Quoted passage -
——————

On a blog she wrote for the Huffington Post, McCarthy asked, "Why does one journalist's accusations against Dr. Wakefield now mean the vaccine-autism debate is over?"
"I know children regress after vaccination because it happened to my own son," she stated. "Why aren't there any tests out there on the safety of how vaccines are administered in the real world, six at a time? Why have only two of the 36 shots our kids receive been looked at for their relationship to autism?"
That article charged that the author of the 1998 study, Dr. Andrew Wakefield, hid the fact that some of the dozen children he described in his research already suffered from developmental problems when they were vaccinated.
The British physician had his medical license revoked last year because of "serious professional misconduct," according to Salon.com.
Wakefield had altered the medical histories of the kids whose stories formed the base of his study, CNN reported.
McCarthy's son Evan, was born in 2002 and diagnosed with autism in 2005. Since then, McCarthy, a self-described "mother warrior" has been highly visible as an advocate for autism awareness.

——————

Source data -

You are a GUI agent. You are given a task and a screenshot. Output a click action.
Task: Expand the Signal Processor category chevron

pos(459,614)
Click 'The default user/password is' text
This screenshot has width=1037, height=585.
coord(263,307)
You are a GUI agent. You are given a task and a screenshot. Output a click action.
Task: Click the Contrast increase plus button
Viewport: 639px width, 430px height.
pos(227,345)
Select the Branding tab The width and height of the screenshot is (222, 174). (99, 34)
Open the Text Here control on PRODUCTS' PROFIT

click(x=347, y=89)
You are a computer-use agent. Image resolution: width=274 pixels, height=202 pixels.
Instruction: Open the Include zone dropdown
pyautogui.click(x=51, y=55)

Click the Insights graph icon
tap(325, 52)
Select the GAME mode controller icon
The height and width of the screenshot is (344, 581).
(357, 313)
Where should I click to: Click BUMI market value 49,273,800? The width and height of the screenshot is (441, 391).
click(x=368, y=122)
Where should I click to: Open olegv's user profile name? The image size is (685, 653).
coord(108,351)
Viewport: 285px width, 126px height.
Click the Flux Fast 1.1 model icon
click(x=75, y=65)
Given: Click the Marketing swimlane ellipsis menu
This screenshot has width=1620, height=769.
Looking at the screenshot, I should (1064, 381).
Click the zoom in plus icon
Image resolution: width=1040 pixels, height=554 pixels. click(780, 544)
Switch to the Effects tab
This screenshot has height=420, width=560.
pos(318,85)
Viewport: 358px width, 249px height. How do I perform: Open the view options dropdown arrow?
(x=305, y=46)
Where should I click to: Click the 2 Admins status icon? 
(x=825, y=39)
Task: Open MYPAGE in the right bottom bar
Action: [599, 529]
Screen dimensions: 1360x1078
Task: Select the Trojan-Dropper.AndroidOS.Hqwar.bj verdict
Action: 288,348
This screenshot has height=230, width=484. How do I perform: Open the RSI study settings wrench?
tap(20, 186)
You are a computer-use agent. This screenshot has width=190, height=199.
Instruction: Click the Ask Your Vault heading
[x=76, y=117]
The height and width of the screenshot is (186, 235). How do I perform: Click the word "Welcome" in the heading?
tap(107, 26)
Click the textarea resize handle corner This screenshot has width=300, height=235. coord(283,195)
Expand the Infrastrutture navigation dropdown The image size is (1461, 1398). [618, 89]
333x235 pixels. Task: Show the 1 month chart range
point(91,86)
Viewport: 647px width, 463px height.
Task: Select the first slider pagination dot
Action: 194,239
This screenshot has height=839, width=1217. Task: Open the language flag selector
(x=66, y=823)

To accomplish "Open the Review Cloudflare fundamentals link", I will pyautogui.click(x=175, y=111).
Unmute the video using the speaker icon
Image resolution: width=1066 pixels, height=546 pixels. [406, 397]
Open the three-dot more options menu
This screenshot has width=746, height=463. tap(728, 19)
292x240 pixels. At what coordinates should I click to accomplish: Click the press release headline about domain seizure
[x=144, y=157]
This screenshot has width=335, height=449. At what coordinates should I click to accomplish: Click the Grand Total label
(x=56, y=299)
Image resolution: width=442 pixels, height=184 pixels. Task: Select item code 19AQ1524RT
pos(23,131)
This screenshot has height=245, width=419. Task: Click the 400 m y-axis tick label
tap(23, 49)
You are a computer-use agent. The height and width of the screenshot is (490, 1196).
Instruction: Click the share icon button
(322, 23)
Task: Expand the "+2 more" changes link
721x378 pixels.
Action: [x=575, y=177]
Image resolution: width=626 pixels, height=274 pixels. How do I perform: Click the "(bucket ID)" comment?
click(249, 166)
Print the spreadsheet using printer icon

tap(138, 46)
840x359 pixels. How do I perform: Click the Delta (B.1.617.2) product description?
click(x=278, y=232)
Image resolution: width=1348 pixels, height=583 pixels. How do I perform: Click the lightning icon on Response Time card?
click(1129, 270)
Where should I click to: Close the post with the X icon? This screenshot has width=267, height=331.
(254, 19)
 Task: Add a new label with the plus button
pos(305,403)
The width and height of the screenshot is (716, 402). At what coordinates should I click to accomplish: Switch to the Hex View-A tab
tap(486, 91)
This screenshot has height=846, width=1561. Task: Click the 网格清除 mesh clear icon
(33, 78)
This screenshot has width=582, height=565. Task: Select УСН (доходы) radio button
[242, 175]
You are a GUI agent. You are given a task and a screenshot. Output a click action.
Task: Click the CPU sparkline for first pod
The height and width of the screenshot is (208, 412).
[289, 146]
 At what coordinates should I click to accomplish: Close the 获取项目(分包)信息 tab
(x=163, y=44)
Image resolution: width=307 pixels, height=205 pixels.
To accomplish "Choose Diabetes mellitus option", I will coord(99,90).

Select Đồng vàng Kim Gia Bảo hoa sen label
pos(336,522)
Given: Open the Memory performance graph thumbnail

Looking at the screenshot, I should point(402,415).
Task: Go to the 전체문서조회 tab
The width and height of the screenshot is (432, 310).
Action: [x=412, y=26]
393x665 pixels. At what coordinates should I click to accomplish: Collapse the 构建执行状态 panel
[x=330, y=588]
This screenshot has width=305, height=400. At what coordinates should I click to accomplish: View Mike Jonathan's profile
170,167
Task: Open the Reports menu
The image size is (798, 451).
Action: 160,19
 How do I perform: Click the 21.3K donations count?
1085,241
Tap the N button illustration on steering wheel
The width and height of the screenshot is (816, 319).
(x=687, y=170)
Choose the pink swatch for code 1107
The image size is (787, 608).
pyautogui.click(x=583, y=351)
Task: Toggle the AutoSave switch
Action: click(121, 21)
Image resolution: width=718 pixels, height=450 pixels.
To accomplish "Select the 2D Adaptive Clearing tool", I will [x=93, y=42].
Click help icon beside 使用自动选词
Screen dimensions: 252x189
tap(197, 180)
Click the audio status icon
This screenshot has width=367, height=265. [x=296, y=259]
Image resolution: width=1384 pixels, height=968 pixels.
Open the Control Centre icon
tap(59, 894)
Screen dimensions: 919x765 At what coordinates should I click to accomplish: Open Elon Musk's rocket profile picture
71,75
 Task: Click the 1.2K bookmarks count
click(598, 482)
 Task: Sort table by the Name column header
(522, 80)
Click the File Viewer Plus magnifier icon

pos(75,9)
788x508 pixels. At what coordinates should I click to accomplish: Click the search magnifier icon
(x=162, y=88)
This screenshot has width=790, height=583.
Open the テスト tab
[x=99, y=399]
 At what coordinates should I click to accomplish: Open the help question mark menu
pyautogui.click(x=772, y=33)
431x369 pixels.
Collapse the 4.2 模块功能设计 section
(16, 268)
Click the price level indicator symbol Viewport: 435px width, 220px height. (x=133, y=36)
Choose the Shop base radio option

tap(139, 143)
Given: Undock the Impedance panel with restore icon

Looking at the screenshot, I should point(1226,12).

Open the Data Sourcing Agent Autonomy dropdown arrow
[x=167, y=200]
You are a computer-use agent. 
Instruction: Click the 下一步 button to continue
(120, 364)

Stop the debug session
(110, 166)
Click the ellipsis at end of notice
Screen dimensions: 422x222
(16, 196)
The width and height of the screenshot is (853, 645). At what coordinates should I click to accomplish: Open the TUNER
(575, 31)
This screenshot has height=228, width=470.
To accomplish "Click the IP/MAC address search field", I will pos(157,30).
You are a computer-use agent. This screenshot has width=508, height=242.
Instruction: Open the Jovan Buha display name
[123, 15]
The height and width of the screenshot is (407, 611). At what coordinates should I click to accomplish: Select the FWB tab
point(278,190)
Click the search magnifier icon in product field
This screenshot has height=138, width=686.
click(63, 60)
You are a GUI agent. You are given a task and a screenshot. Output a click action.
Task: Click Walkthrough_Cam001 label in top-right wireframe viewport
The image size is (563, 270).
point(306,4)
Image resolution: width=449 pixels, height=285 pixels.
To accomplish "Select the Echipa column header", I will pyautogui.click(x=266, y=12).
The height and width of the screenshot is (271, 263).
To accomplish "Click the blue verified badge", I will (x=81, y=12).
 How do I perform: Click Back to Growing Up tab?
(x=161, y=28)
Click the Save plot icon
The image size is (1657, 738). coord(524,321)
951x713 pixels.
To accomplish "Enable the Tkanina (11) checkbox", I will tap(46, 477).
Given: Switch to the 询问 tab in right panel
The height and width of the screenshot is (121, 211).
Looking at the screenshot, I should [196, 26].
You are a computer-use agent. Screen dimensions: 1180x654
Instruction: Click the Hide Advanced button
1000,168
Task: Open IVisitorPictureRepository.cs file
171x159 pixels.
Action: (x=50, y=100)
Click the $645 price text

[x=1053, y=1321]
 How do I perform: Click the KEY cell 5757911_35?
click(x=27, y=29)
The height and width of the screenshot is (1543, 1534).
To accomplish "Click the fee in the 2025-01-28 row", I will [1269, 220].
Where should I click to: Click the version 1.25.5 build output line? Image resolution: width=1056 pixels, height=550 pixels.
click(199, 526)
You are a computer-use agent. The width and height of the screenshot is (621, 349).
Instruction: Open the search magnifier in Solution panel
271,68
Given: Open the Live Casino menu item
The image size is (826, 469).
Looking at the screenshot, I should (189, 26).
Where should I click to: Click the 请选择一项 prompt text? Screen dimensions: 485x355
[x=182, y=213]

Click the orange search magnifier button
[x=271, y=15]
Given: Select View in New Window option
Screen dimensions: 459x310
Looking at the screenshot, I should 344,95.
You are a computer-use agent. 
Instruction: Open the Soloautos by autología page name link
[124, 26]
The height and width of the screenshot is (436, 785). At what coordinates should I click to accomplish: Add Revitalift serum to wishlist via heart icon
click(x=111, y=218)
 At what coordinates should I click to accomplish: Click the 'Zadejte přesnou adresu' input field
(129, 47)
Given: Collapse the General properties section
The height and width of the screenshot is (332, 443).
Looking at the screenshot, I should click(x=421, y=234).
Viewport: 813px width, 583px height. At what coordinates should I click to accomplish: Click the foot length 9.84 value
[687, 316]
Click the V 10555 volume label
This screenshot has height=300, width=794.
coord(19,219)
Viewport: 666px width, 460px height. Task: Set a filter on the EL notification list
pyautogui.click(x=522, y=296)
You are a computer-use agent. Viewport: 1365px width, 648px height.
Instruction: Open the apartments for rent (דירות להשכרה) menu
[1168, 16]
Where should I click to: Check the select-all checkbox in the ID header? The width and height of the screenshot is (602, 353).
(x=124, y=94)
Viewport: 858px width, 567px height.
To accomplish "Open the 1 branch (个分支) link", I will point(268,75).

——————

Problem - Continue the passage above about McCarthy's defense of Wakefield's vaccine-autism study, picking up after its final sentence.

Answer to this task -
The former model shows no signs of slowing down in her quest to have childhood vaccines looked at more closely.
"Why do other first world countries give children so many fewer vaccines than we do?" she asked. "Vaccines save lives, but might be harming some children. Is moderation such a terrible idea?"
And, referring to the BMJ story, she added, "Last week, this hoopla made us a little stronger, and even more determined to fight for the truth about what's happening to our kids."
McCarthy, who has written books on Evan's condition, including "Louder Than Words: A Mother's Journey in Healing Autism," has said her son is "healed" from autism.